All of this attention to detail, often photographed in precisely focused, extreme close-ups, evokes the perspectives of the children at the center of the film’s story. Based very loosely on an actual event, the film concerns four children whose single mother (herself rather child-like and irresponsible) abandons them in a Tokyo apartment for months on end. Leaving her oldest son, 12-year old Akira, in charge, the mother departs for an unspecified length of time, only occasionally sending money for rent and food.

Visually and narratively, Nobody Knows suggests the children’s view of the world, indistinctly rendering the passage of time and the contours of the world outside of the apartment to which they are mostly confined. As the children venture more and more into the surrounding neighborhoods of Tokyo, new settings and spaces appear, but the film primarily revisits the same locations: the park, the market, and of course, the tiny apartment.

In capturing the details of the children’s world that are both quotidian and lyrically beautiful, Kore-eda’s combination of documentary and romantic visual modes (and the leisurely pace of his editing) creates a quietly expressive cityscape. But these two impulses also create a tension in the film’s narrative, as the children sense both liberation and abandonment. In particular, Akira desires a normal life in which he can go to school and play baseball, and in which he does not have to work to help his siblings to survive. Like the characters in Kore-eda’s After Life, Akira exists in a kind of limbo, feeling the pressures of adult responsibility, but yearning for the securities and privileges of childhood. Similarly, the viewer is left in a state of limbo, eagerly wanting to share the child-like wonder and liberation of the experience, but perhaps incapable of suspending her concern for the children or her resentment at the mother’s selfishness. The effect is slowly disquieting and pitches the audience somewhere between nostalgia and exasperation.

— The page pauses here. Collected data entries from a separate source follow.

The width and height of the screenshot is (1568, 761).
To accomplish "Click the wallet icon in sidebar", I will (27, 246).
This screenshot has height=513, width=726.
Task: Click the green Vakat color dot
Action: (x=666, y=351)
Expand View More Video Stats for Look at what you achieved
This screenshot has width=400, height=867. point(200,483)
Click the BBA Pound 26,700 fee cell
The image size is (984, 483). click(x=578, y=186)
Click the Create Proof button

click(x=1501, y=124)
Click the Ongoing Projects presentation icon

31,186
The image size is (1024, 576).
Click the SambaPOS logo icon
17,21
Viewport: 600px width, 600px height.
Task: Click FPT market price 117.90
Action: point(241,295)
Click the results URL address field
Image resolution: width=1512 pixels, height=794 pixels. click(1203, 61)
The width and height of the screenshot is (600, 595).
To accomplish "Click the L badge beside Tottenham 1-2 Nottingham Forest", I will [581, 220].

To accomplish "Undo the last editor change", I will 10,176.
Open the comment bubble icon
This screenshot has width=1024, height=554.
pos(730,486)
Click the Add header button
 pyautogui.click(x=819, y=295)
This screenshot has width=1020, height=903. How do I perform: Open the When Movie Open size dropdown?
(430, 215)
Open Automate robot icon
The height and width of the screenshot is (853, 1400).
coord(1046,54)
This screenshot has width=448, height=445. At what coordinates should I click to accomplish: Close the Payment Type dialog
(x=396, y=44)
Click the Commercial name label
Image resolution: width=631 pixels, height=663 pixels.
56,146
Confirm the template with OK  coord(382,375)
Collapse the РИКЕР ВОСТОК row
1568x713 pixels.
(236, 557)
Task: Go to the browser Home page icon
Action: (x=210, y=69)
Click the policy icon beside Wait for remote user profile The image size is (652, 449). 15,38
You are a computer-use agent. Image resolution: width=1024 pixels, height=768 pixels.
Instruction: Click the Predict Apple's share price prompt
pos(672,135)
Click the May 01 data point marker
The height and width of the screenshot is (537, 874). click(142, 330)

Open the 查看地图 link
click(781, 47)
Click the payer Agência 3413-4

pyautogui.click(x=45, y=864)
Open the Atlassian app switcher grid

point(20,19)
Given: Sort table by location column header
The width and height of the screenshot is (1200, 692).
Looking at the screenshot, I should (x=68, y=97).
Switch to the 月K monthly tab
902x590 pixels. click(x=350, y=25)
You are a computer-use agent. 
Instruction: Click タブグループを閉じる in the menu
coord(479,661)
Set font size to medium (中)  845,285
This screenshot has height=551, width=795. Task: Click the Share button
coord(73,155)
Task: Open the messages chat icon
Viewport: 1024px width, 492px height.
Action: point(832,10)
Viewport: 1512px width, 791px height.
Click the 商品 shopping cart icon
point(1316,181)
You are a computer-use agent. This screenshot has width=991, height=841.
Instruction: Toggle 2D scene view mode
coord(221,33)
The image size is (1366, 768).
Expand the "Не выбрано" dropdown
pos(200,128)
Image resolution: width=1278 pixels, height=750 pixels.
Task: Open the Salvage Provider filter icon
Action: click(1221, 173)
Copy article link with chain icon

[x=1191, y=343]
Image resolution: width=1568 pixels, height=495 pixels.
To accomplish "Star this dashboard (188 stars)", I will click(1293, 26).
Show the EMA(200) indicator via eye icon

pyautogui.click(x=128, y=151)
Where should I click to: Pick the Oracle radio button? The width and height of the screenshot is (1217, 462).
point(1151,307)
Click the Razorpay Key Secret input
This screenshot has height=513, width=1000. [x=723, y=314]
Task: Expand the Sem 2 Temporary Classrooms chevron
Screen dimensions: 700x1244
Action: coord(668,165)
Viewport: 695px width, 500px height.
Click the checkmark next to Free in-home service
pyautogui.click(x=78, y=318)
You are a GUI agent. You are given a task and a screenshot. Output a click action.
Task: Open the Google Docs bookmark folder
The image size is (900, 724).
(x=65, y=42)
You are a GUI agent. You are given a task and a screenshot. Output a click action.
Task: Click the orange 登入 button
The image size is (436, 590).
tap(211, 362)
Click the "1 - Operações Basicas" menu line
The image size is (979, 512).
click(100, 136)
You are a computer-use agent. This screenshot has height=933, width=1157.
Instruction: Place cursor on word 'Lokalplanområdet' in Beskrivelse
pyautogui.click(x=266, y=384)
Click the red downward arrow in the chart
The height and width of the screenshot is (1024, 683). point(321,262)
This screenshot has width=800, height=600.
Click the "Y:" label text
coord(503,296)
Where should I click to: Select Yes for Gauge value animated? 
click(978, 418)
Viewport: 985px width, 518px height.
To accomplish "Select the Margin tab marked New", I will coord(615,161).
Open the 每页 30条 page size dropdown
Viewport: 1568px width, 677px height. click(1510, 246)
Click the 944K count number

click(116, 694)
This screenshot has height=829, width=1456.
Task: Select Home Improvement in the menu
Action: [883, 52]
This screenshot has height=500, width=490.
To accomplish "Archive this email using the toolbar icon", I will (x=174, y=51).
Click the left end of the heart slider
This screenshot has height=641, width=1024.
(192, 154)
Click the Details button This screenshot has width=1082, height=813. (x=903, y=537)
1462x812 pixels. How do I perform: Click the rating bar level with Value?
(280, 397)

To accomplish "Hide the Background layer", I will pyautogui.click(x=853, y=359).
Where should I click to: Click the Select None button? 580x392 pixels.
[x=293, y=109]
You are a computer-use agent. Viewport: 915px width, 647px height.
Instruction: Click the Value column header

But this frustration is successfully mitigated by the director’s characteristically even tone, and while the film, like all of Kore-eda’s work, toes a precarious line between humanism and mushiness, Nobody Knows never turns bathetic. Kore-eda’s only slight misstep is his choice of a horribly twee ballad (something about “a jewel with a pungent stench”) for the film’s climactic scene – although insofar as this song resembles a teenager’s performance at a school recital, perhaps it is weirdly appropriate.